Scrivi il seguito del brano sul nome «cristiano» negli Atti degli Apostoli, partendo subito dopo la sua ultima frase.

==== BRANO DI TESTO

Il primo passo si trova in Atti 11:26, dov'è scritto che "fu in Antiochia che i discepoli furono chiamati cristiani". Perché cristiani? È evidente dal nome stesso che era noto a tutti che questi uomini appartenevano a Cristo. Una specie di soprannome per indicare che era chiaro per quanti guardavano ed ascoltavano questi uomini che Cristo era l'elemento centrale della loro esistenza.

Antiochia, al nord della Siria, oggi fa parte della Turchia, ma allora era una città importante con una popolazione di circa 200.000 abitanti che fungeva da ponte tra oriente ed occidente ed era considerata la terza città del mondo dopo Roma ed Alessandria.

Era una città prospera con uno statuto di città libera che le dava una grande autonomia, abbellita da edifici monumentali, frequentata da studiosi e uomini d'affari di tutto il mondo antico, e fu proprio qui che i discepoli furono chiamati cristiani per la prima volta.

Era chiaro, per queste persone colte e smaliziate, che i discepoli appartenevano a Cristo e Cristo apparteneva a loro e che portavano l'impronta di Cristo nella loro vita. Per questo motivo li designarono come cristiani. Se leggiamo il capitolo 11 degli Atti, scopriremo come divennero Cristiani.

19 Quelli che erano stati dispersi per la persecuzione avvenuta a causa di Stefano, andarono sino in Fenicia, a Cipro e ad Antiochia, annunziando la Parola solo ai Giudei, e a nessun altro. 20 Ma alcuni di loro, che erano Ciprioti e Cirenei, giunti ad Antiochia, si misero a parlare anche ai Greci, portando il lieto messaggio del Signore Gesù. La mano del Signore era con loro; e grande fu il numero di coloro che credettero e si convertirono al Signore.

Ecco dunque come si diventa cristiani: credendo, cioè esercitando la fede in Gesù, accettandolo come Salvatore e Signore. Questi credenti divennero creature nuove, nacquero di nuovo nella famiglia di Dio. Chiediamoci per qualche istante se abbiamo avuto un'esperienza di questo tipo. Solo allora potremo veramente chiamarci cristiani.

Il secondo passo, dove troviamo il termine cristiano, si trova in Atti 26: 28. Dopo il discorso di autodifesa dell'Apostolo Paolo, in presenza del governatore romano Festo, di re Agrippa e di sua sorella Berenice, Agrippa dice a Paolo, "Per poco non mi persuadi a diventare cristiano".

Ecco un'altra caratteristica di un vero cristiano che vediamo nell'apostolo Paolo: rende testimonianza della sua fede. È anche vero che si difende, ha ogni diritto di farlo, ma quello che maggiormente lo interessa, anche più di riacquistare la sua libertà, è di rendere una testimonianza fedele del suo Signore e di portare un'anima a Lui.

Così, in risposta alle parole di Agrippa, usando un linguaggio nobile ma urgente, dice a quest'uomo corrotto, a Festo ed a tutti quelli che lo ascoltavano quel giorno "piacesse a Dio che per poco o per molto, non solo tu, ma tutti quelli che mi ascoltano diventaste tali", cioè cristiani "quale sono io, ad eccezione di queste catene".

========
==== MATERIALE FORNITO

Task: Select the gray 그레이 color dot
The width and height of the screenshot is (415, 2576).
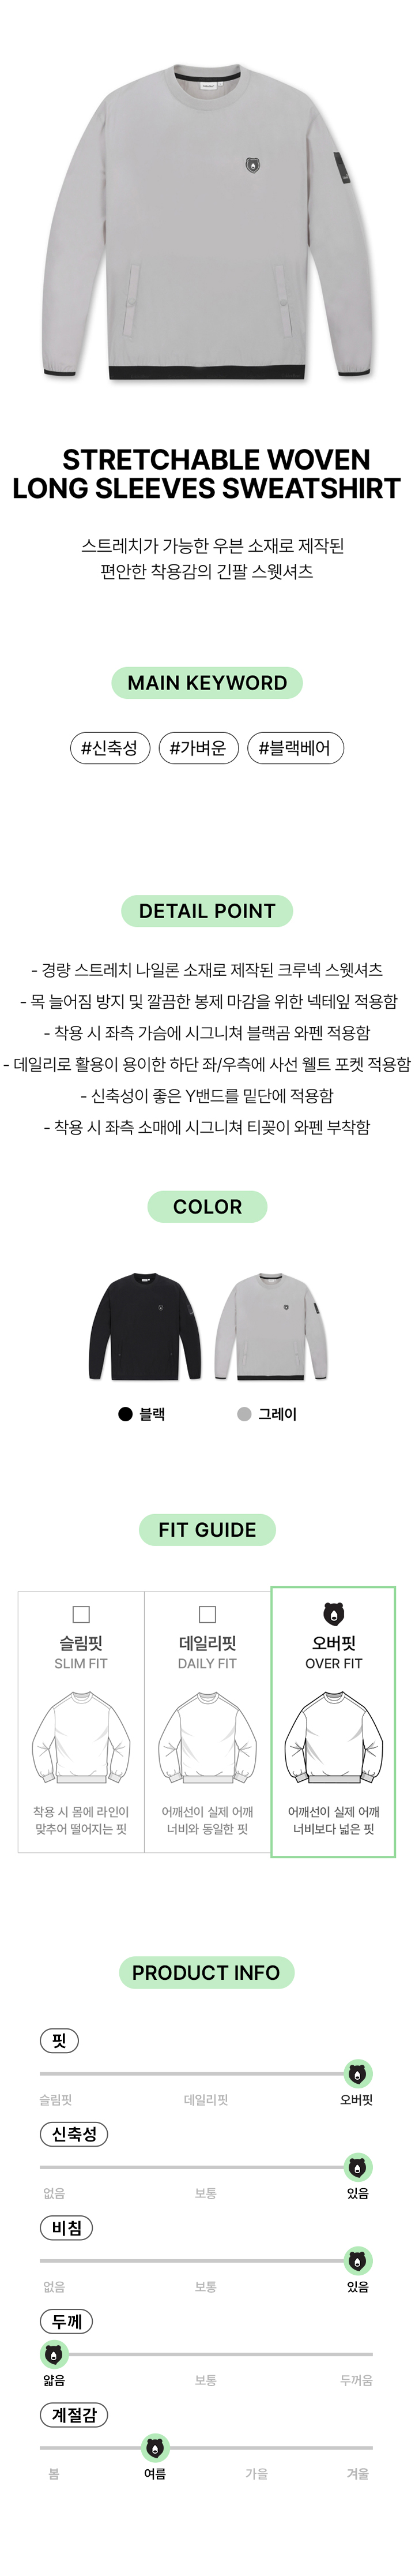Action: coord(244,1414)
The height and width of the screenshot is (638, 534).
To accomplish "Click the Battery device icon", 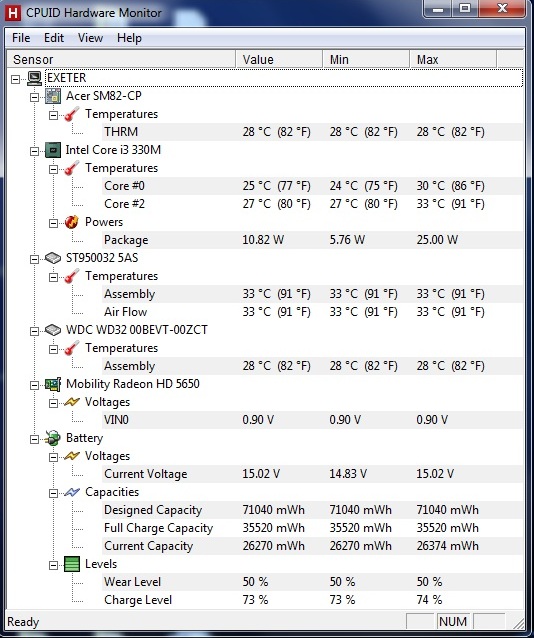I will (53, 438).
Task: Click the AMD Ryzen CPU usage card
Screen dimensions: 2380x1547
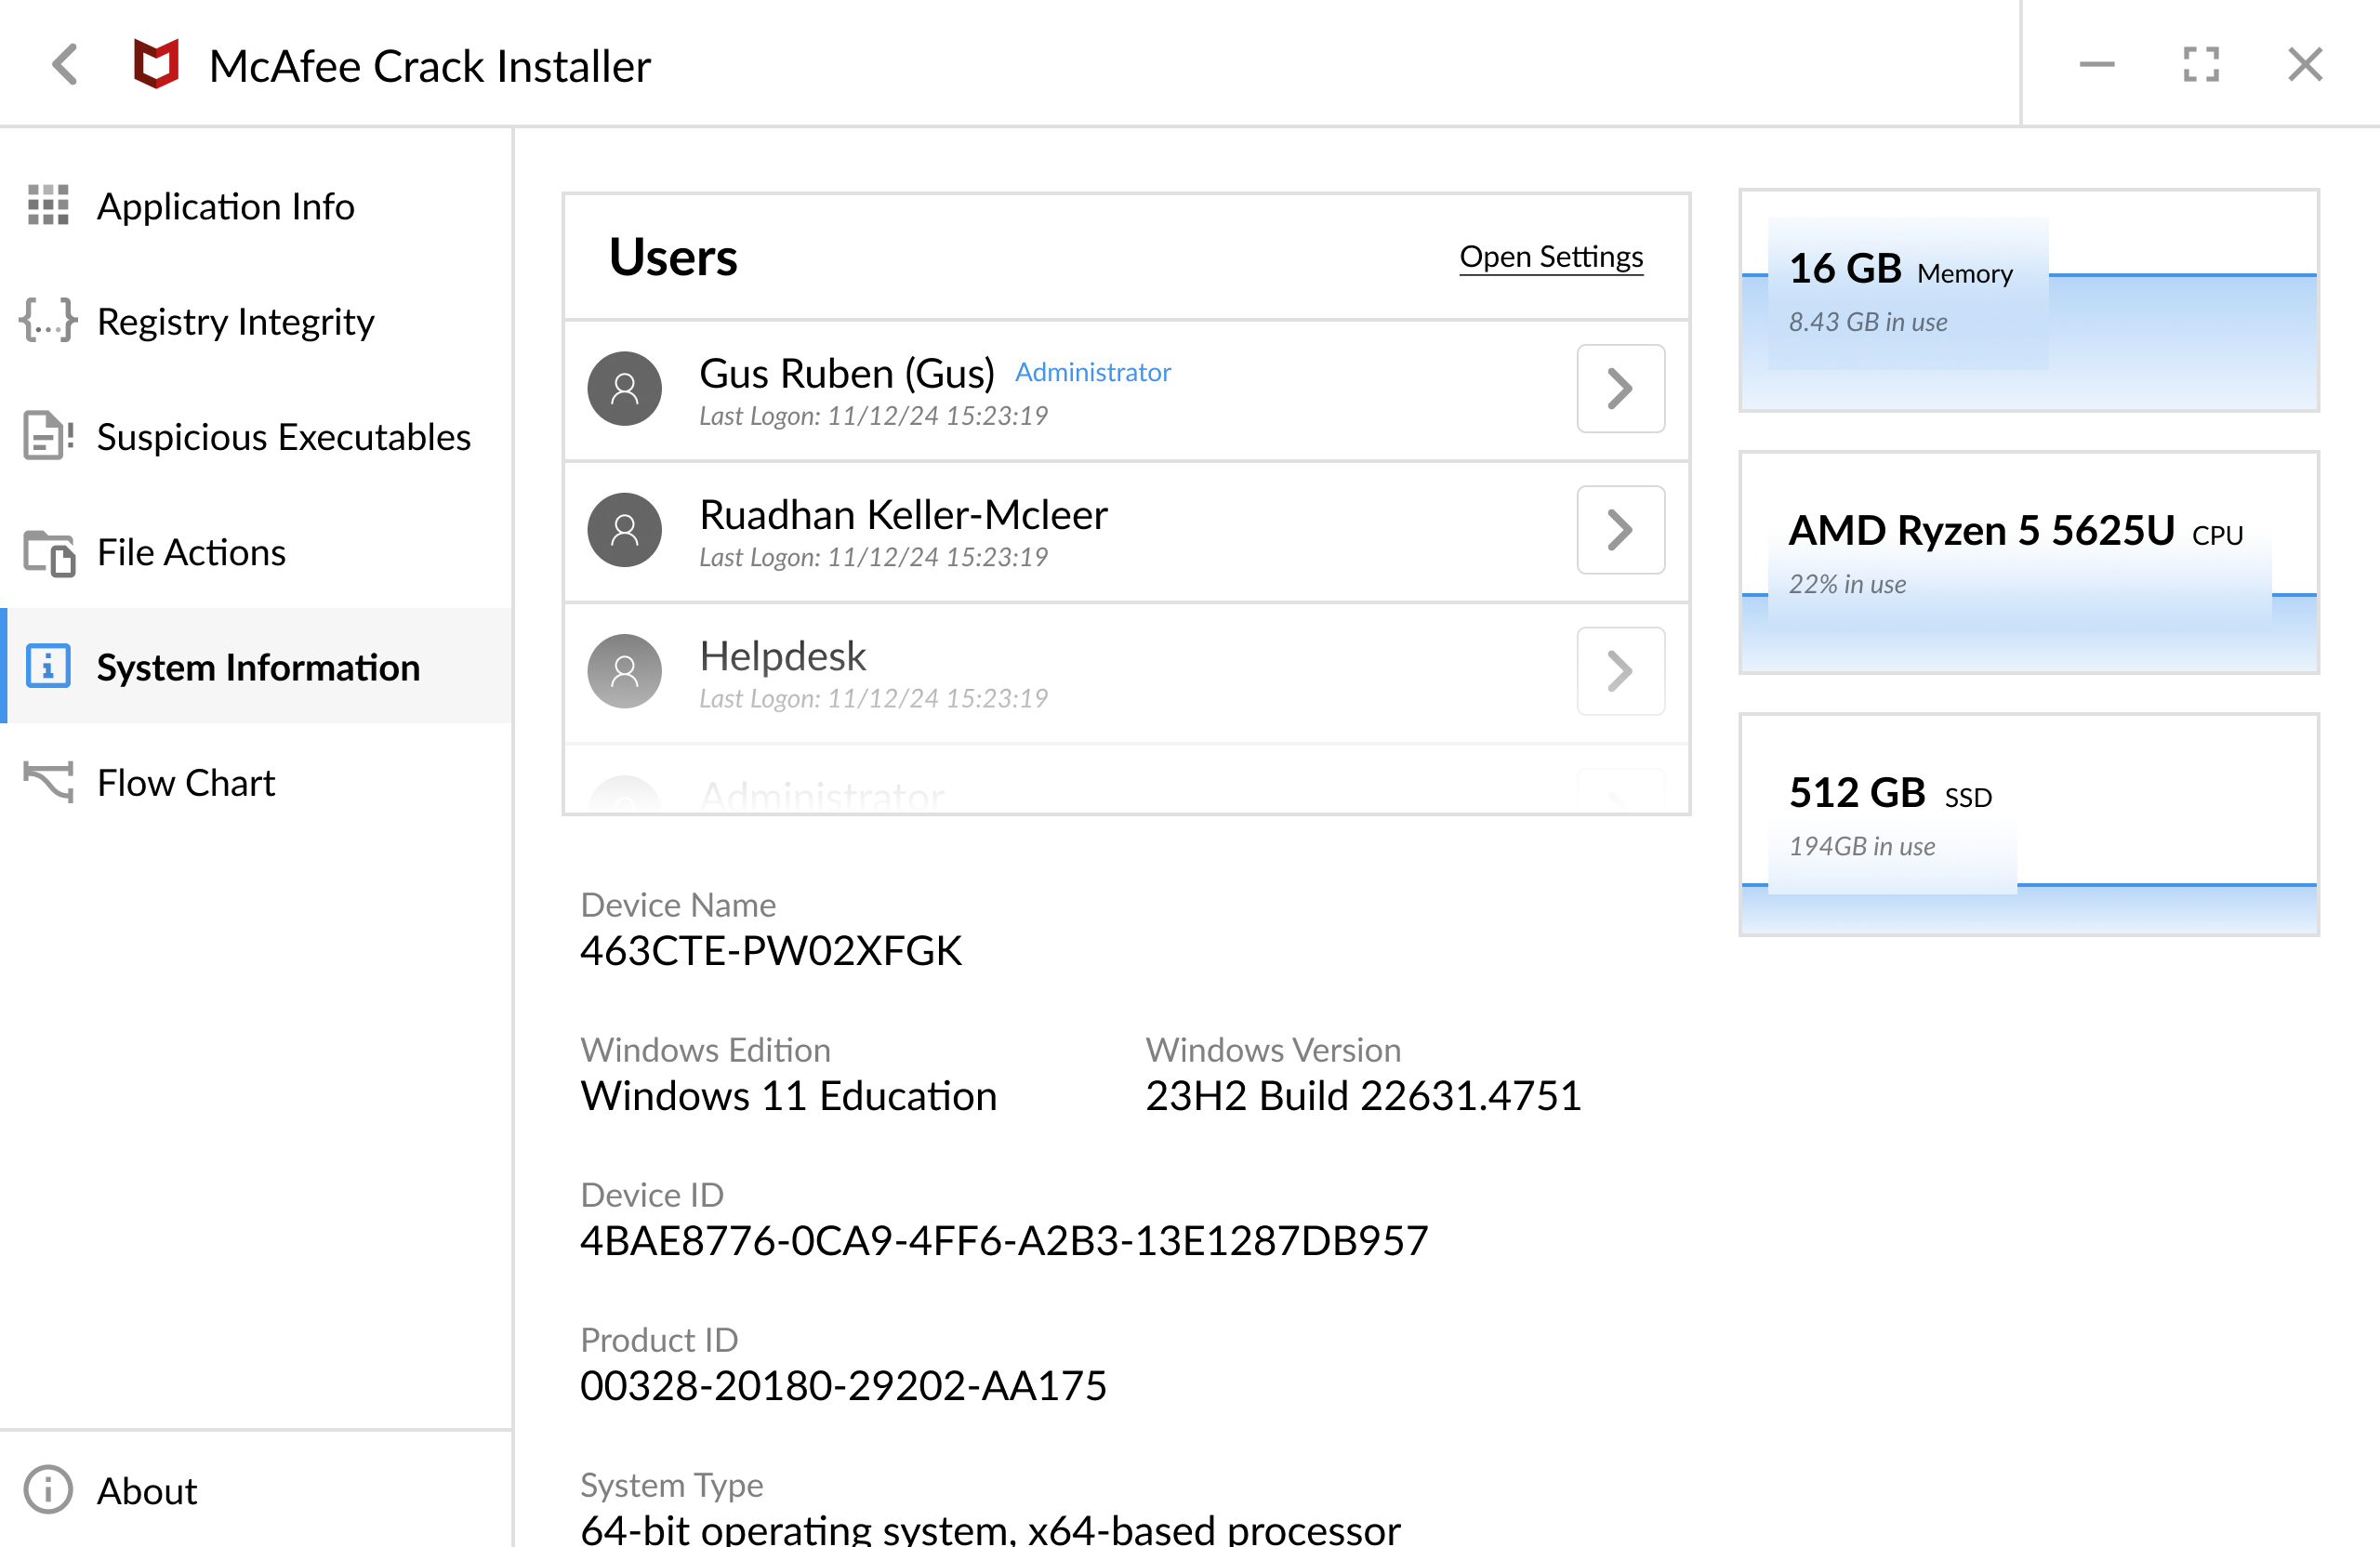Action: (2028, 562)
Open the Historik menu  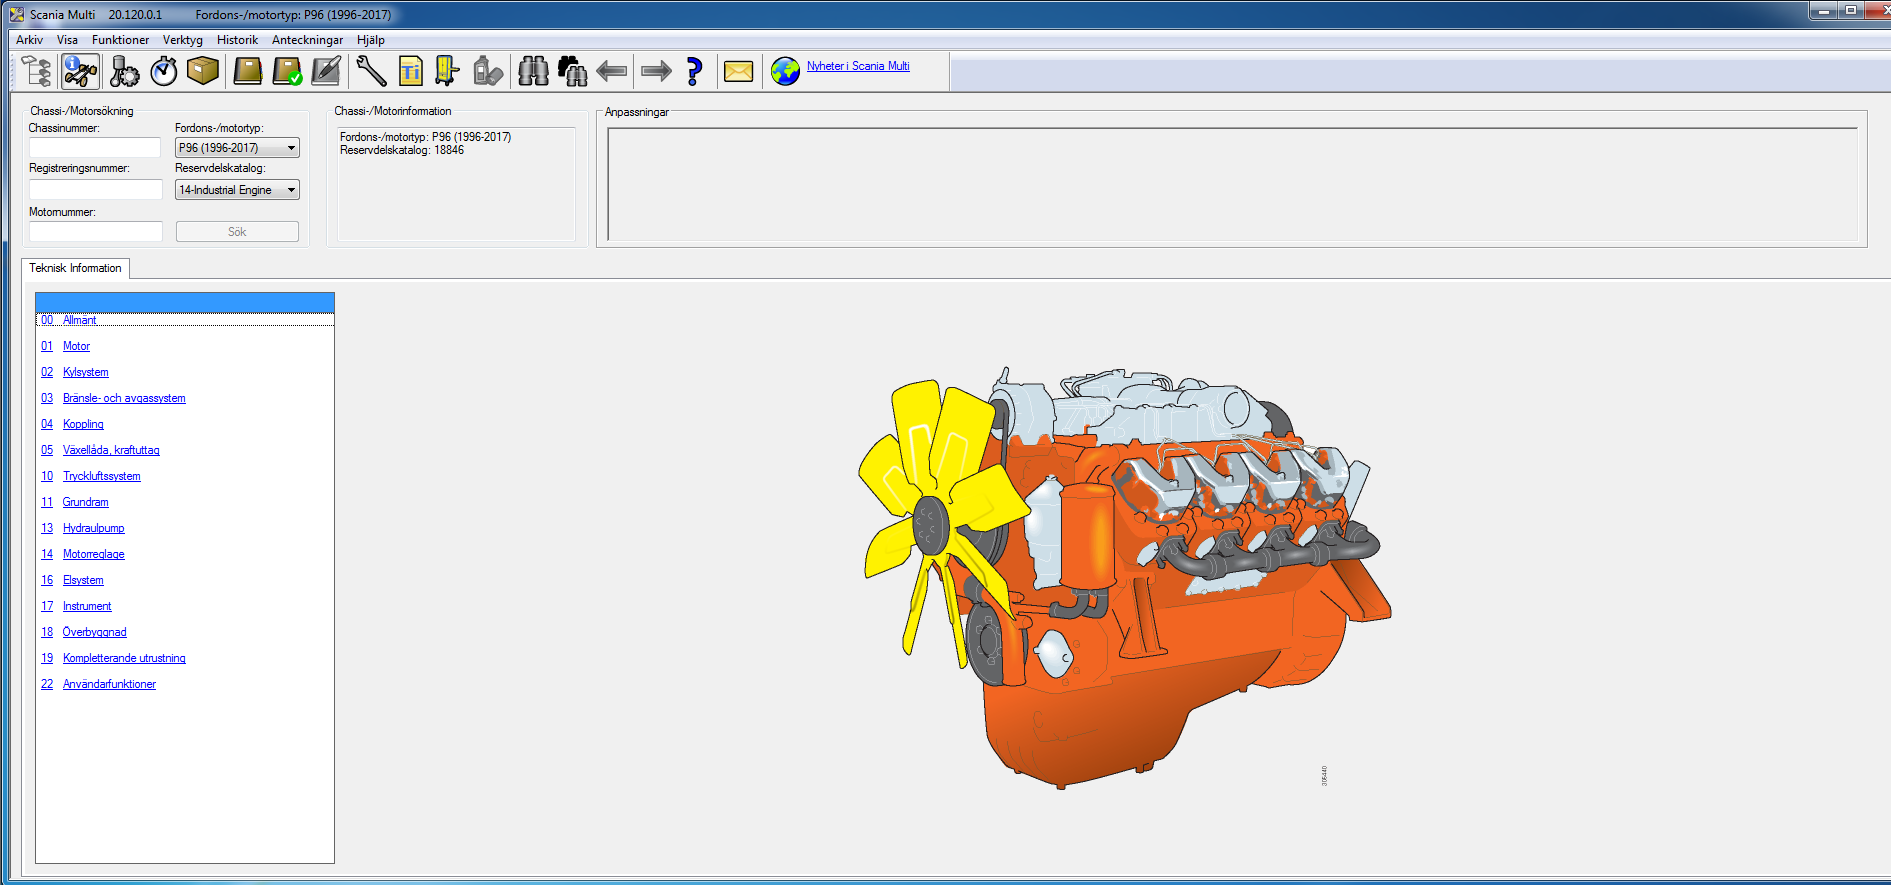pos(237,40)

========

### RISULTATO
Che appello toccante e magnifico, rivolto da una vittima ai suoi persecutori, che voleva salvare le loro anime e condividere la sua fede.

Il terzo ed ultimo brano delle Sacre Scritture che usa il termine cristiano è in 1 Pietro 4:16 "Ma se uno soffre come cristiano, non se ne vergogni, anzi glorifichi Dio, portando questo nome." Se siete dei veri credenti non potete sfuggire all'onta di Cristo.

Il Signore stesso ha detto che un vero discepolo non è da più del maestro (Matteo 10:24), e ancora "Se il mondo vi odia sapete bene che prima di voi ha odiato me" (Giovanni 15:18).

Ma perché il credente deve soffrire con Cristo? Il fatto è che la vita del vero credente sarà molto probabilmente, e forse necessariamente, diversa da quella di quanti lo circondano. Però nessuno desidera essere diverso, se non per cose secondarie che non mettano a rischio la sua accettazione da parte degli altri.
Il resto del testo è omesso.